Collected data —
_ _ _ _ _ _ _

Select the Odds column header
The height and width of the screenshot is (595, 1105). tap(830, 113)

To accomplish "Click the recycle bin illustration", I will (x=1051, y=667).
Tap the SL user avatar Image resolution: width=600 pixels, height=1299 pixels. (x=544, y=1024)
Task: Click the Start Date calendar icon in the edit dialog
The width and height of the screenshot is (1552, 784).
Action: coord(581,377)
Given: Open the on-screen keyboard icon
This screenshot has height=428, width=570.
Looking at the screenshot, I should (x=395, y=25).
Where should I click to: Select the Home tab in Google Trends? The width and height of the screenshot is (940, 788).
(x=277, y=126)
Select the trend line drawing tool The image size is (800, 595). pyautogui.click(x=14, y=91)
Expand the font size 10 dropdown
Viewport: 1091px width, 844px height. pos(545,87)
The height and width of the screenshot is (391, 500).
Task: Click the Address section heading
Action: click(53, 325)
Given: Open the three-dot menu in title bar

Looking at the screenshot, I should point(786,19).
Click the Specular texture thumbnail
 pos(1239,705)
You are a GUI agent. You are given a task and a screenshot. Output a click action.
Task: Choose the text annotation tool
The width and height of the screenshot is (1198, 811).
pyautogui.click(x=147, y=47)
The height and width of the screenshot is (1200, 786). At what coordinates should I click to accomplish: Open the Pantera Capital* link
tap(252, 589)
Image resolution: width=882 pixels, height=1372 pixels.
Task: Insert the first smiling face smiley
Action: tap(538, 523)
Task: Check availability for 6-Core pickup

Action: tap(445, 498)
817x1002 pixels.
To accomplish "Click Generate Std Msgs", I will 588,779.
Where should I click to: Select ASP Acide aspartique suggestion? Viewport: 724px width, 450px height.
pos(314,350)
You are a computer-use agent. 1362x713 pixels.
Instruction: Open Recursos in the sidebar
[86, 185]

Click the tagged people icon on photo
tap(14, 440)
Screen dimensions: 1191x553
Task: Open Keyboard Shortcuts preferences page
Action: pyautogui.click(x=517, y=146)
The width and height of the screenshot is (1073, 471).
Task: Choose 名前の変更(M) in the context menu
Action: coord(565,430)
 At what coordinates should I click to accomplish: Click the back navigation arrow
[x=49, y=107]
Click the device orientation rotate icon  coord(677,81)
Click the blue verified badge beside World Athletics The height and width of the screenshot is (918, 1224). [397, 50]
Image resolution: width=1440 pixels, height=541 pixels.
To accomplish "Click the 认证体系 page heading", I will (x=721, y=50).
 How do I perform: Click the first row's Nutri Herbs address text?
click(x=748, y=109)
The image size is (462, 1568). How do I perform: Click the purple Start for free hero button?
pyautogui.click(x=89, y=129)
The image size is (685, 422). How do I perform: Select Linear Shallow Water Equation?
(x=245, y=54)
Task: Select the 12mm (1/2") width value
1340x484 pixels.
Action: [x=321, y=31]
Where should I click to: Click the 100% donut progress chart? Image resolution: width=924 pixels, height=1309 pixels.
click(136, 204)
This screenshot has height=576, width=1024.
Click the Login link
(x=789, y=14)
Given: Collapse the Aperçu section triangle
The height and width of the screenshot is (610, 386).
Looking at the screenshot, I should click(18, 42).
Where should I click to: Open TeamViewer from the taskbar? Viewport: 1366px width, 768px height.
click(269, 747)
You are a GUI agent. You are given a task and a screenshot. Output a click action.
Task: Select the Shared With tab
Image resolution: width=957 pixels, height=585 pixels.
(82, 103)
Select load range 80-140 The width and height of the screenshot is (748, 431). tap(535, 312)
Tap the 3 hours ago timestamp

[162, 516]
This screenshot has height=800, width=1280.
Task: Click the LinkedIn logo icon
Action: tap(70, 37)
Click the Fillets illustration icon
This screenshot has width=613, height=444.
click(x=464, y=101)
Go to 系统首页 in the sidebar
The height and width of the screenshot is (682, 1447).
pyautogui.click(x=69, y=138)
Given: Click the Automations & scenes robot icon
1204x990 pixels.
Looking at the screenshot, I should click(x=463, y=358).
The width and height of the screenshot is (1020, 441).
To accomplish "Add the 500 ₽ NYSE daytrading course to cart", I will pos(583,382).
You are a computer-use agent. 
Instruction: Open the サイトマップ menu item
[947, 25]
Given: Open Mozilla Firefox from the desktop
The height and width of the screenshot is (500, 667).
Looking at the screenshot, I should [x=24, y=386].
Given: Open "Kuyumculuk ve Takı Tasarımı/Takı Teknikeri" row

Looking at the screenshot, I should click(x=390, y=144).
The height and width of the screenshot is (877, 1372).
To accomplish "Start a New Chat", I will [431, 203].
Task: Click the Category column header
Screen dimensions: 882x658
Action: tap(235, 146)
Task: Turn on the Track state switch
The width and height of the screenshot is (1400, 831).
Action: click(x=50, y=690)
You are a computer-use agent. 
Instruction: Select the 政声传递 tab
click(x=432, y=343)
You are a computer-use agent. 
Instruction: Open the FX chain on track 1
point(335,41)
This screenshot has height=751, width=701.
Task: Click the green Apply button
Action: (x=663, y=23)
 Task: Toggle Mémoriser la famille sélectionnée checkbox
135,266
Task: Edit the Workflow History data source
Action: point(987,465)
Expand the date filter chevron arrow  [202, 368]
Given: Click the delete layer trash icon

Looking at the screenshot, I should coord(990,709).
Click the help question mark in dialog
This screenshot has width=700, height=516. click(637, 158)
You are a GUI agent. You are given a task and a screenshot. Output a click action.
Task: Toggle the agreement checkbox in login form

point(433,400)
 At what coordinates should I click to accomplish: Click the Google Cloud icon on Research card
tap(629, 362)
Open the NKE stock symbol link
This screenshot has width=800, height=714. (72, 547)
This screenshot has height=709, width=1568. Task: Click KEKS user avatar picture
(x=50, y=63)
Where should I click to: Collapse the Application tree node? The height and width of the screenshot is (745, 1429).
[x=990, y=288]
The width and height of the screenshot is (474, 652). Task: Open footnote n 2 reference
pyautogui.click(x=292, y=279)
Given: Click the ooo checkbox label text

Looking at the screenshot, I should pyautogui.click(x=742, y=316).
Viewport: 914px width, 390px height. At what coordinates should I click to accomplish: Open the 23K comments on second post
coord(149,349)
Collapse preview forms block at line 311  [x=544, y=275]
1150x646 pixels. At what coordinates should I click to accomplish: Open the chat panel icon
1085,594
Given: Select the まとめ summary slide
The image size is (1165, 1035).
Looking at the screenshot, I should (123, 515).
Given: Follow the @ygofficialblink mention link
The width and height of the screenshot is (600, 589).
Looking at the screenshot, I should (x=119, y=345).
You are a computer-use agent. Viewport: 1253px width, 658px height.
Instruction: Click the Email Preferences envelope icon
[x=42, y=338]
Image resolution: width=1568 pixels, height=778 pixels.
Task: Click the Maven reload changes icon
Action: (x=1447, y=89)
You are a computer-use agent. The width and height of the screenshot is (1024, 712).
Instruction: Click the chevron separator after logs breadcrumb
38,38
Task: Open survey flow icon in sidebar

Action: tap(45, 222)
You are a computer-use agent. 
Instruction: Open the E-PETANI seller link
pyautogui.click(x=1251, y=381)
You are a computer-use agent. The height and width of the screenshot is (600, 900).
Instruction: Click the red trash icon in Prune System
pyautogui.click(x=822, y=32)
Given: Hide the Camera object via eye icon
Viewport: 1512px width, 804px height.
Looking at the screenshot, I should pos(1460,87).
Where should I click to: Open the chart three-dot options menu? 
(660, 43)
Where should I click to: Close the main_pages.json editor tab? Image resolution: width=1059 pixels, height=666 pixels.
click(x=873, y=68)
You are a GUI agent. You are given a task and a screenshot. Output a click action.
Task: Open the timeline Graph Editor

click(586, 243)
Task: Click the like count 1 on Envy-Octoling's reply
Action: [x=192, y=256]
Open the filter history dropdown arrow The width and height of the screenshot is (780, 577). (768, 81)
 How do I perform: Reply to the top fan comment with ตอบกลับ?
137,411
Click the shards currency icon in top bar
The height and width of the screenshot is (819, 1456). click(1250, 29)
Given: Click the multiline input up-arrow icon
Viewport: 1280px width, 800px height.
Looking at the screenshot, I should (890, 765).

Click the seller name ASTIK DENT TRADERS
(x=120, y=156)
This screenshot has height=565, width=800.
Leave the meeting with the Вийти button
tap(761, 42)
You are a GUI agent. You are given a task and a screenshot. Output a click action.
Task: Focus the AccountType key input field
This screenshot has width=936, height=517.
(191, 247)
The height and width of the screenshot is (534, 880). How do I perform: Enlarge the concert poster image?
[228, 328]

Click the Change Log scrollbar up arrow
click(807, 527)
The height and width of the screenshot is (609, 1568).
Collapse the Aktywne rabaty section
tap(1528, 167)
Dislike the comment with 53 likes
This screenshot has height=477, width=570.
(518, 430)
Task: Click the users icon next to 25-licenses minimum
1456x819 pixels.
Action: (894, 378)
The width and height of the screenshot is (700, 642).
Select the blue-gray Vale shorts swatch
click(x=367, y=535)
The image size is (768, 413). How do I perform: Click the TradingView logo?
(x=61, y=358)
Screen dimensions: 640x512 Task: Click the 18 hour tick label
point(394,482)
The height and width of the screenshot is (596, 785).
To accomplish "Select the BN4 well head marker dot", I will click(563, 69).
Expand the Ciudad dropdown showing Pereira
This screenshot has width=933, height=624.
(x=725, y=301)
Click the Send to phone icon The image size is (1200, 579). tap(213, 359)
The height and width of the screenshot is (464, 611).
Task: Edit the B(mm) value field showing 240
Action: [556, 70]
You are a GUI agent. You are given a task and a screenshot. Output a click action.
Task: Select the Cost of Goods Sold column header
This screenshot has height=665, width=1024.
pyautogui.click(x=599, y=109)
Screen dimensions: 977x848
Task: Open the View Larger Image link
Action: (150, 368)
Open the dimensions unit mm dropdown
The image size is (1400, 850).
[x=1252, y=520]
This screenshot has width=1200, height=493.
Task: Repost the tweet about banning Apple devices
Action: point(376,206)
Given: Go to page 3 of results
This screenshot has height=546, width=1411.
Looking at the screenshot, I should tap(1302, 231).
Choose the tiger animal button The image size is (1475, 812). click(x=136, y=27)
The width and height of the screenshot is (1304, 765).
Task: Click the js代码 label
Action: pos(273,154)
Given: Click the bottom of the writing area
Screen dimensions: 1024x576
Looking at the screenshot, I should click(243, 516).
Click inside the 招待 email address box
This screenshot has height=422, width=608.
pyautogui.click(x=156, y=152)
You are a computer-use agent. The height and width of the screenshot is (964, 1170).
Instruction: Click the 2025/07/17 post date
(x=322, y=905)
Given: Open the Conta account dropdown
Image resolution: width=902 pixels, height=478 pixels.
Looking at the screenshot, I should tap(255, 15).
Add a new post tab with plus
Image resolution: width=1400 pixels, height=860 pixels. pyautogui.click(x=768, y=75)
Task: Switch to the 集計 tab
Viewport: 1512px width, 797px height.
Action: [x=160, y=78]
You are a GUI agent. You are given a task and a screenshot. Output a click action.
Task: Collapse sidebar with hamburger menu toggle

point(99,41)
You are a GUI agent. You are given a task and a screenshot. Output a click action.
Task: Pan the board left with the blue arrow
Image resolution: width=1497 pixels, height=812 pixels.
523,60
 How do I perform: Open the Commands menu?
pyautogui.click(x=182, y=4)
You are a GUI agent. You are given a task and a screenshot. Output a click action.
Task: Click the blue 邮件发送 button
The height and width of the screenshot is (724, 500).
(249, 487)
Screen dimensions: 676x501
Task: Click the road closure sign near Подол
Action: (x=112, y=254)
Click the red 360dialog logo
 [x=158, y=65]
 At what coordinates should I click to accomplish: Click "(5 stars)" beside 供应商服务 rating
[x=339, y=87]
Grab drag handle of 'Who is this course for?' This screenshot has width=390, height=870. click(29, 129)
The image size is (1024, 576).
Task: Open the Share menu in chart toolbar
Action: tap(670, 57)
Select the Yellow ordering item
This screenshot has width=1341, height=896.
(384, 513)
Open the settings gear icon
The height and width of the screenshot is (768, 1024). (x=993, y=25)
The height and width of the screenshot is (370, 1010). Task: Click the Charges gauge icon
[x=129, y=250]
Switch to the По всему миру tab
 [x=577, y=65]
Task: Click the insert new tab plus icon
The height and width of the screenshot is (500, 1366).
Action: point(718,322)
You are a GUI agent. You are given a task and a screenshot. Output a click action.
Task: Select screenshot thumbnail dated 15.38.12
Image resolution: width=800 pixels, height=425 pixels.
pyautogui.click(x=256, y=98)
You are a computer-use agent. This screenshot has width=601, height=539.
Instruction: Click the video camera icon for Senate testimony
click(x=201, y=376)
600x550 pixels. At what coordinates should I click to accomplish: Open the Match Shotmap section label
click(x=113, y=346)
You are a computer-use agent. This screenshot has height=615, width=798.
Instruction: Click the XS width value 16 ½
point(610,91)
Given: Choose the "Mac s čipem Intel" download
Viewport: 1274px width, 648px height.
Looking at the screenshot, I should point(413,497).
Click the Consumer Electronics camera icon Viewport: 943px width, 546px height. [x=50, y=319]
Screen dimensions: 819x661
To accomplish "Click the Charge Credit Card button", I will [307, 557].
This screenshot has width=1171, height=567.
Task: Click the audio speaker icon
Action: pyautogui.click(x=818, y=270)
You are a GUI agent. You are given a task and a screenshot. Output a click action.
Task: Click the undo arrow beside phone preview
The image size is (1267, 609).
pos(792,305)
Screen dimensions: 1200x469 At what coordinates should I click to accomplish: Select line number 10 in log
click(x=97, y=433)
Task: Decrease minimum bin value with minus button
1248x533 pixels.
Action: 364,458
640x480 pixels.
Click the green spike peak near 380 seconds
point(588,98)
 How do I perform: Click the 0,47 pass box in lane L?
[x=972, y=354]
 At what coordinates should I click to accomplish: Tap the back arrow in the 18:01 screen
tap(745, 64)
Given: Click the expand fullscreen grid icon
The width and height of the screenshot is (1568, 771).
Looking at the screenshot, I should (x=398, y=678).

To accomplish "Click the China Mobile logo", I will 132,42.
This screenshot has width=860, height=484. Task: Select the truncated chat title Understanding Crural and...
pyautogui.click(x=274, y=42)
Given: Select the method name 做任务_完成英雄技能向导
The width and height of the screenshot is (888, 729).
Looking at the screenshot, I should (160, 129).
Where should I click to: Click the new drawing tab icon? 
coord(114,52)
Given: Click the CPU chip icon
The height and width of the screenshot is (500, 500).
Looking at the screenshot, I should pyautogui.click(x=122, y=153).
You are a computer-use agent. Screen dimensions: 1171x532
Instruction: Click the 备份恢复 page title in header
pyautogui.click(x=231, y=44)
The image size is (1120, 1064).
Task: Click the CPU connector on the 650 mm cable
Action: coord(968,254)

_ _ _ _ _ _ _

About this exercise — The lines in the entries above that carry the word "preview" must be copied.

Your solution —
Collapse preview forms block at line 311  [x=544, y=275]
Task: Click the undo arrow beside phone preview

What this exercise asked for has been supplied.